Ce qui est agréable ou pas dans les réseaux sociaux, c’est de passer d’un univers à l’autre, du délire le plus fou au sourire le plus franc, du désir le plus violent à la plus douce des émotions. Sauter d’un clic ,de Brad Pitt à une image de brume à travers laquelle on devine des pointes d’arbres dénudés, on dirait des châtaigniers, par la froidure de nos contrées ou la violence de la foudre qui s’abat. L’image interpelle, le paysage interroge.  La photo est belle, le photographe a su laisser éclater toute sa sensibilité, son amour pour un petit coin, inconnu de tous, si loin du monde. Quelque vallée perdue au milieu d’un continent inhospitalier ?

Une légende accompagne. Quelle légende ? Celle laconique en bas à droite du cliché. Sèche, brève, elle situe le lieu, Le Roc du Busatier, je connais ce nom, c’ est chez moi ! Celles, bruyantes, odorantes, vivantes avec un S, celles qui accompagnent chaque tour et chaque détour de la rivière qui coule tout en bas. Elle qui grondait si fort, qui aimait les gens, qui les plongeait parfois dans les souffrances et dans la peine. Dordogne, mère nourricière.

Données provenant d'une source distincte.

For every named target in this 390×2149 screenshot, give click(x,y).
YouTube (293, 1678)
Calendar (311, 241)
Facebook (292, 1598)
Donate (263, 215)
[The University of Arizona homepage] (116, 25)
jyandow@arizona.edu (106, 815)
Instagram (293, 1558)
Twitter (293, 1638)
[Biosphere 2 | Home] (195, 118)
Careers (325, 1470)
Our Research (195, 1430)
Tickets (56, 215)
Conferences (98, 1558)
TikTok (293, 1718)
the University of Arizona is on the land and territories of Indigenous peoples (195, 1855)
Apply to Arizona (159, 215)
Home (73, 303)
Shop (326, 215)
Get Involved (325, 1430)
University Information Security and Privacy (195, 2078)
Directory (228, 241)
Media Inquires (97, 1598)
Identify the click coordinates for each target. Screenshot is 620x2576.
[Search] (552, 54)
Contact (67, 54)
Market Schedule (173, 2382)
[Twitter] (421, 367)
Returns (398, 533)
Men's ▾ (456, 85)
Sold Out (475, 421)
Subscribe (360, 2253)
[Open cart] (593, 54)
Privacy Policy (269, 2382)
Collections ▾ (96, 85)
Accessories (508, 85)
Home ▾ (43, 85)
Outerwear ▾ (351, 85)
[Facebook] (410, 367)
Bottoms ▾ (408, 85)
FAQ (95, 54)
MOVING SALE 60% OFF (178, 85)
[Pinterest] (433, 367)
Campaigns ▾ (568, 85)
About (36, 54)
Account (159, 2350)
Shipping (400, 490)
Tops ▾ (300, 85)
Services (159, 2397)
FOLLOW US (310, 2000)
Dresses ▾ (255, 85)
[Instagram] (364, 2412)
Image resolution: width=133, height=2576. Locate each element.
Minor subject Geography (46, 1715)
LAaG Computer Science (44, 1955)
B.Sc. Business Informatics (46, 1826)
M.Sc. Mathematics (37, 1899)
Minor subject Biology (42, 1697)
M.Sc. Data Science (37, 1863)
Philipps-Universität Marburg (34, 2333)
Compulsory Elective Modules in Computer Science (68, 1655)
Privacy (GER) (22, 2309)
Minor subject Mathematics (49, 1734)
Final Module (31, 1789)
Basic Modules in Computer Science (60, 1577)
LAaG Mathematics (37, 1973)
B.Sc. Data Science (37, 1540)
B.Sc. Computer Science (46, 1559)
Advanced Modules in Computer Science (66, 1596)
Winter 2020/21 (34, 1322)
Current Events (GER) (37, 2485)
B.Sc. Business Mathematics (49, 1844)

Un jour, l’homme a décidé de la dompter, de la calmer, de la mettre dans le droit chemin.

De la tromper.

Ton père parmi eux.

Fourmi parmi les fourmis, bâtisseurs du Chastang, bâtisseurs du Sablier.

Tu grimpes tout en haut, te penches un peu et fermes les yeux. Tu écoutes et tu entends sous un ciel désormais vidé de mille bruits parasites, tu entends et tu devines. Trois notes de musique, quelques mots en patois que le vent a portés jusqu’à toi, le grincement d’une charrette le long de sentiers tortueux, le sifflement du milan noir, le grondement de l’eau qui se fraie un chemin entre les rochers, l’effleurement de la mouche que le pêcheur a posée, le ploc de la truite qui saute et rebondit. Et parfois, nous dit-on, le carillon étouffé d’une cloche enfouie, le tintement des verres qui s’entrechoquent dans quelque auberge nichée au pied d’un pont. Si tu dresses bien l’oreille tu devines le pas amorti par la mousse des ramasseurs de girolles, libres et courageux dans l’immensité de ces pentes inaccessibles.

Et toi, désormais, tu es là, à contempler cette vallée revenue à la vie. Tu sais que tu ne fouleras pas les chemins ressuscités, que tu n’inscriras pas tes pas dans ceux des randonneurs douloureux quand le raidillon se fait abrupt, que  leur souffle ne te bercera pas, que leur transpiration ne gouttera pas sur toi.

Toi, tu te contenteras de vivre leurs heures de marche par procuration, à travers leurs images, leurs histoires. Tu te berceras de leurs rêves quand la halte méritée remet le pouls à l’heure et que les yeux commandent tous les sens, qu’ils se perdent à leur tour dans la contemplation et le silence de la vallée. Tu épancheras ta soif à la même gourde sortie d’une des poches, la plus profonde de leur caverne d’Ali Baba qui leur sert de maison.

Tes yeux se voilent, tes yeux s’embuent. La céramique a eu raison de tes articulations, les ressorts déclinent leurs sens obligatoires dans les périphériques du cœur. Tu comprends, tu as compris depuis longtemps que l’Itinérêve ne sera pas pour toi, enfin, pas complètement…

Tes yeux sourient.

Tu passes machinalement la main dans ta chevelure restée bien drue, bien blanche aussi. Tu recherches d’un index minutieux la trace de la cicatrice, une des premières de ta jeune vie d’alors, tête dure à la rencontre de la passerelle de Glény.

Premier souvenir de ta vie, première image de la Vallée.